**GIVEN TEXT:**
# Another Newbie...



## Ashleymg (Apr 4, 2010)

Hi All,

As you will see I'm new to this forum, I have secured a teaching job in Dubai and will be moving over in the middle of August. Was just wondering if anyone has any info/tips they think would be useful to a newcomer!

Don't worry, I have been doing my research but just looking for any wee bits of local knowledge that you wouldn't find in regular websites.

I am going to be living in Discovery Gardens and will be teaching in a relatively new school,

any thoughts/advice would be much appreciated!

Thanks,

Ashley


----------



## Gavtek (Aug 23, 2009)

Not much to say really, just make sure you have all your qualifications, etc, notarised and attested before coming over, saves a lot of hassle. 

Oh, and bring Irn Bru. Lots of it.

Which part of Scotland are you from?


----------



## Ashleymg (Apr 4, 2010)

Gavtek said:


> Not much to say really, just make sure you have all your qualifications, etc, notarised and attested before coming over, saves a lot of hassle.

**DATA TO EXAMINE:**
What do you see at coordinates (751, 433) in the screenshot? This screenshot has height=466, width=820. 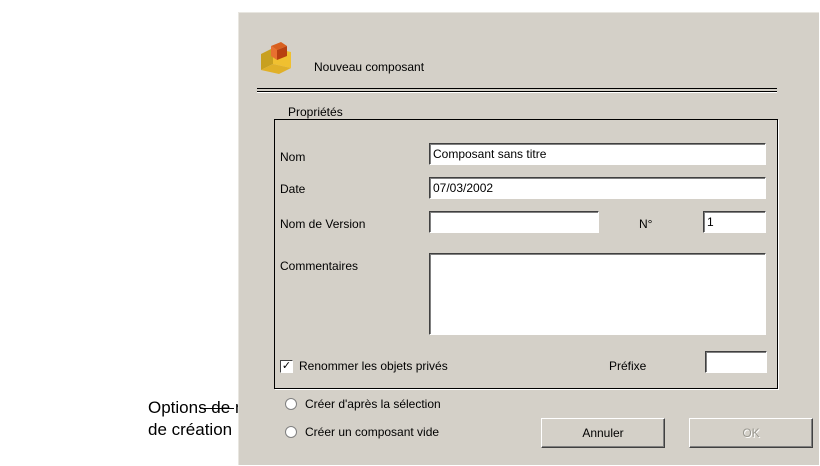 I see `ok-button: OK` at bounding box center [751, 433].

...

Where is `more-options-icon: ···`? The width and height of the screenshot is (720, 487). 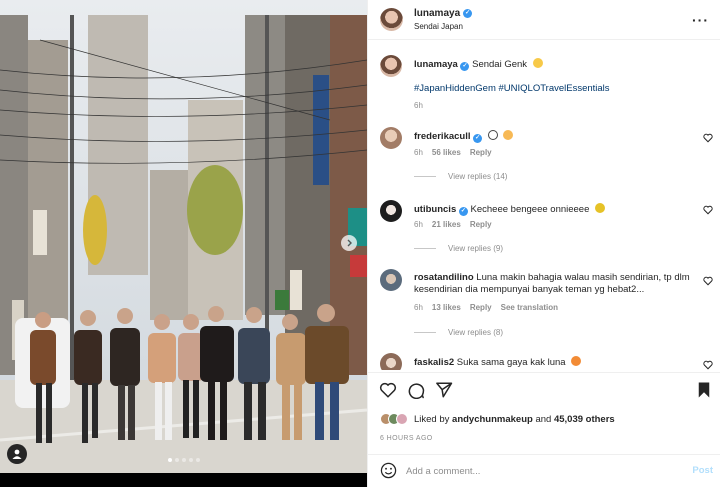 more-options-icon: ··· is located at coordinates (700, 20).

**TASKS:**
a. In the Dubai forum thread, what area does Ashleymg say they will be living in?
b. Please duplicate the part of the Dubai forum thread that opens with the words containing "## Gavtek (Aug" and closes with "Lots of it.".
The records were taken from a separate source.

**EXERCISE RESPONSES:**
a. Discovery Gardens.

b.
## Gavtek (Aug 23, 2009)

Not much to say really, just make sure you have all your qualifications, etc, notarised and attested before coming over, saves a lot of hassle. 

Oh, and bring Irn Bru. Lots of it.